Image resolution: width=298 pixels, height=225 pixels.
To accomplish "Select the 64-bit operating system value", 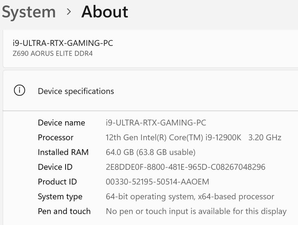I will pos(190,197).
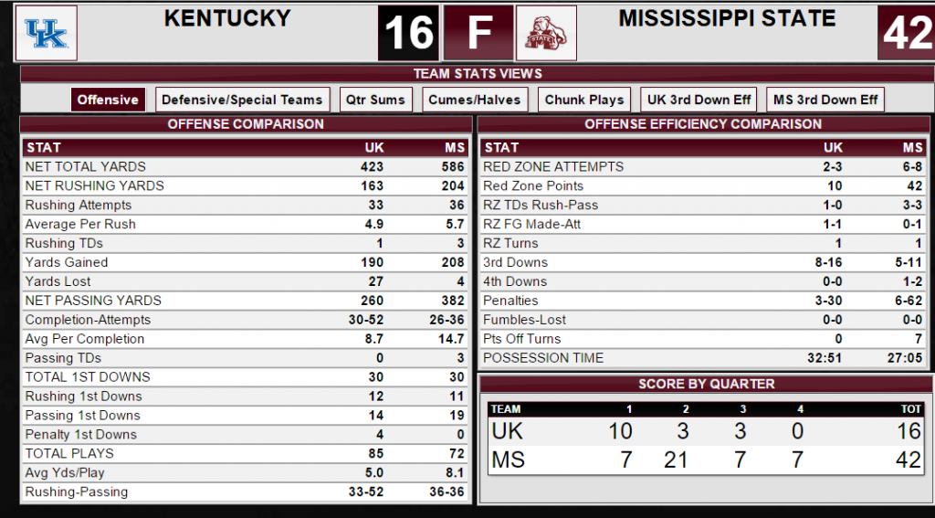Screen dimensions: 935x518
Task: Click the final status F indicator
Action: [x=478, y=33]
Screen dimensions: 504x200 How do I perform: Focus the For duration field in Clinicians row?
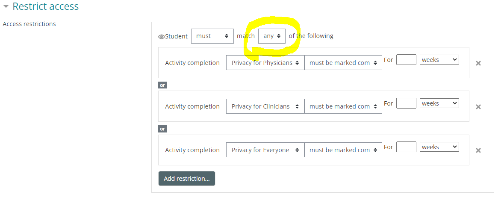(x=406, y=103)
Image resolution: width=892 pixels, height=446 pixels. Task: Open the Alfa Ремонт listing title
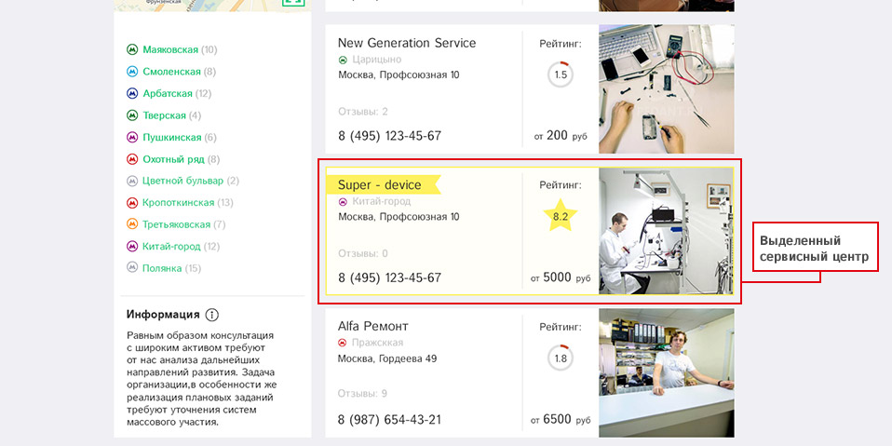(x=372, y=326)
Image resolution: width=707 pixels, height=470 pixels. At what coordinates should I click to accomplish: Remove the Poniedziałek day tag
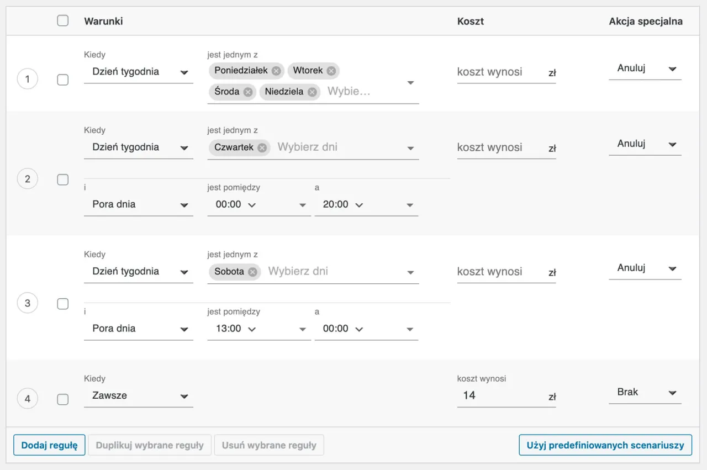[276, 71]
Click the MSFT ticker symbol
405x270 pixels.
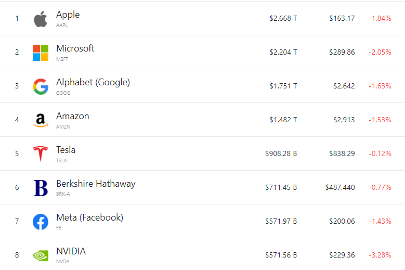pos(62,59)
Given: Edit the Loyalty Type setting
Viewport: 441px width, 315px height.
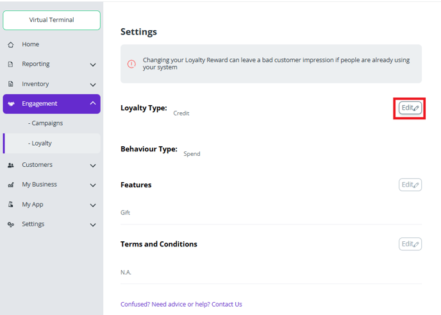Looking at the screenshot, I should pos(410,108).
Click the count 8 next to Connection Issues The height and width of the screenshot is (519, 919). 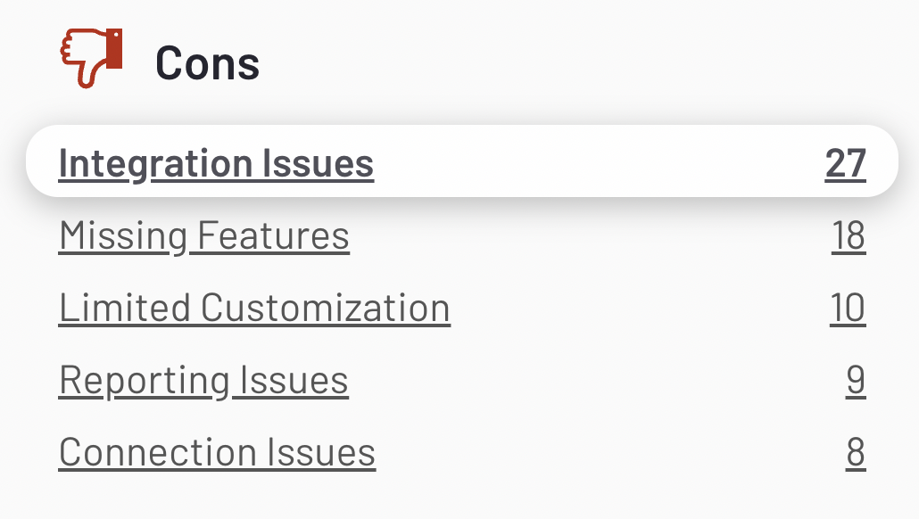(x=856, y=452)
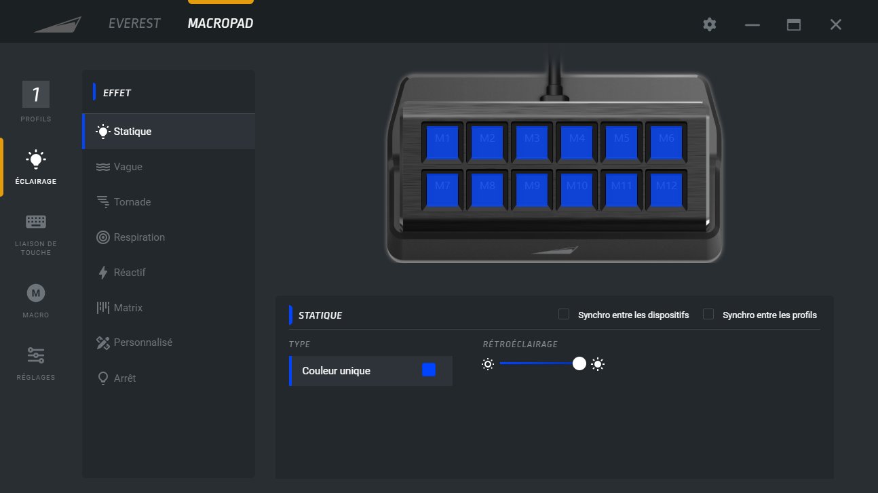Open the Liaison de touche key binding panel
878x493 pixels.
pyautogui.click(x=35, y=231)
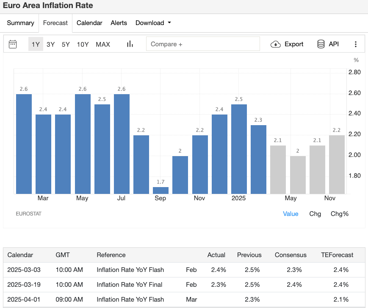
Task: Select the Value display mode
Action: [291, 214]
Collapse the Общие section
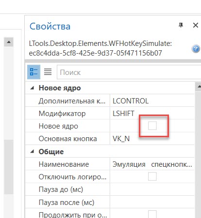This screenshot has width=201, height=218. [x=32, y=151]
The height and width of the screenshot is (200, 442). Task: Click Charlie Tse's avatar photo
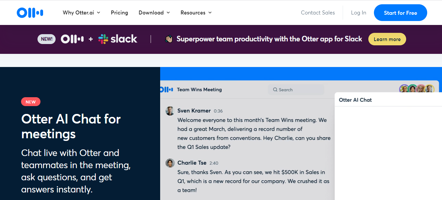170,163
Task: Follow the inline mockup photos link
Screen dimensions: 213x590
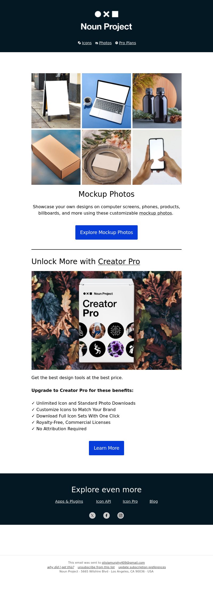Action: tap(155, 213)
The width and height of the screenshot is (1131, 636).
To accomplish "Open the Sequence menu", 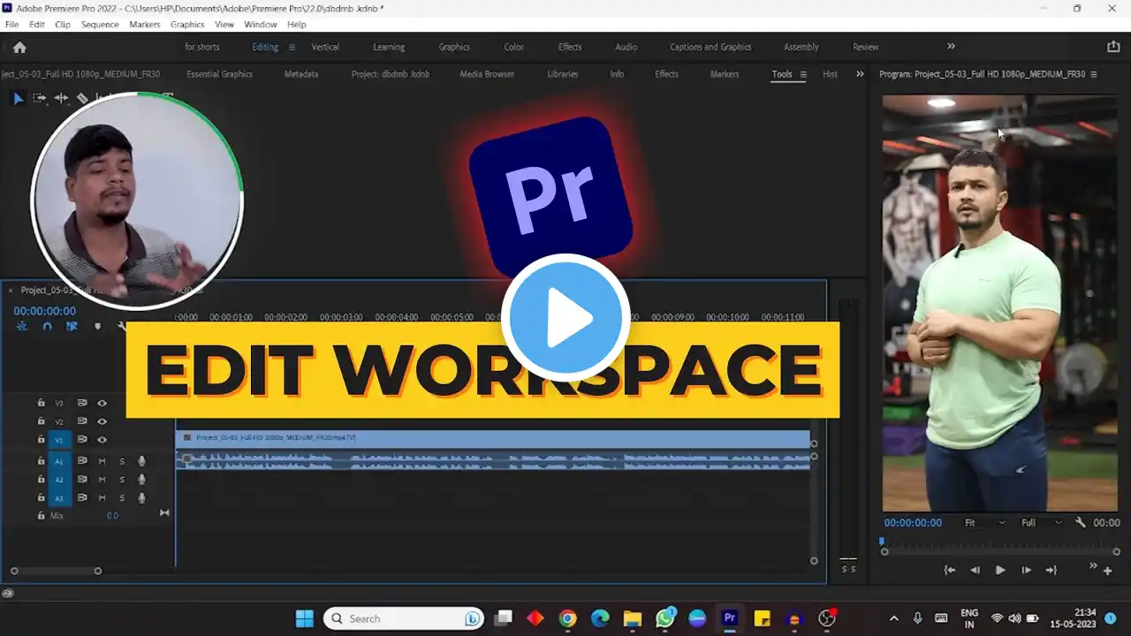I will pos(100,25).
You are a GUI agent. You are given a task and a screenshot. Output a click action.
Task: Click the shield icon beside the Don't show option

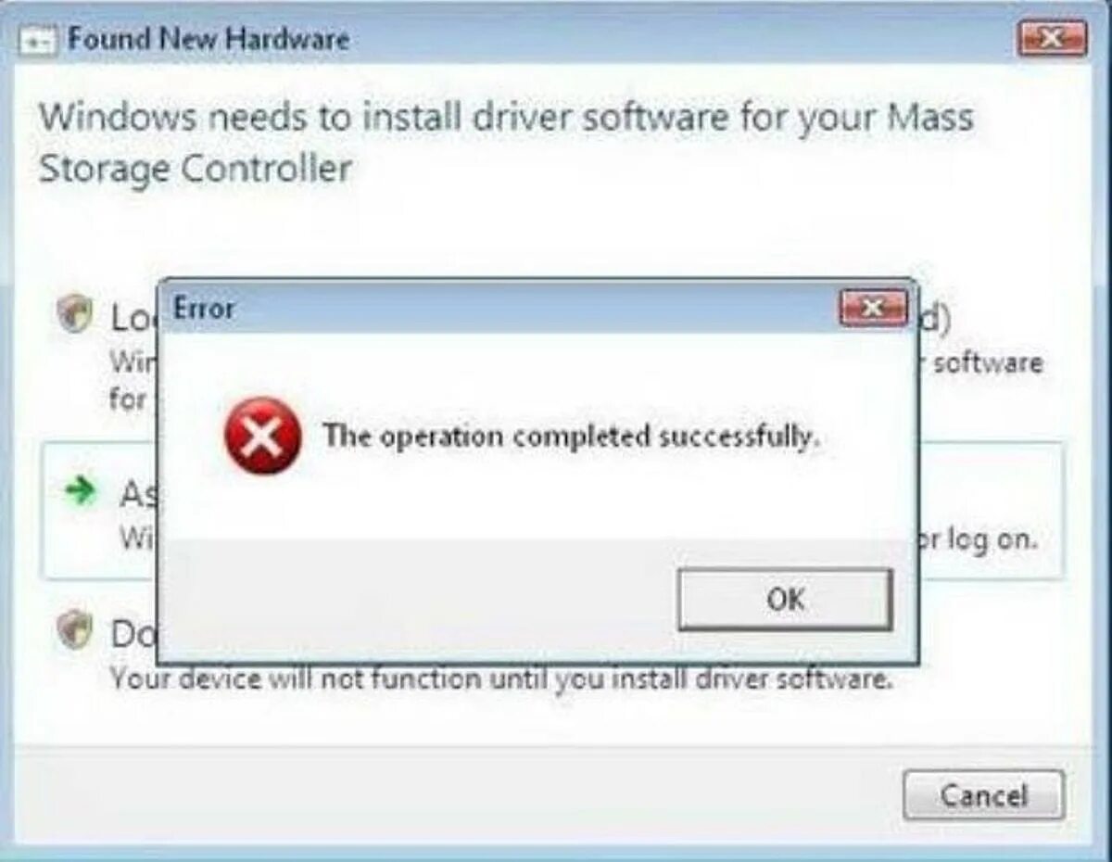(73, 630)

• [ASSIGNED TASK]:
Word for word, restate the lines from the one containing "Task: Click the shield" through the end of the entries. Do not include pictures.

• [EXERCISE OUTPUT]:
Task: Click the shield icon beside the Don't show option

(73, 630)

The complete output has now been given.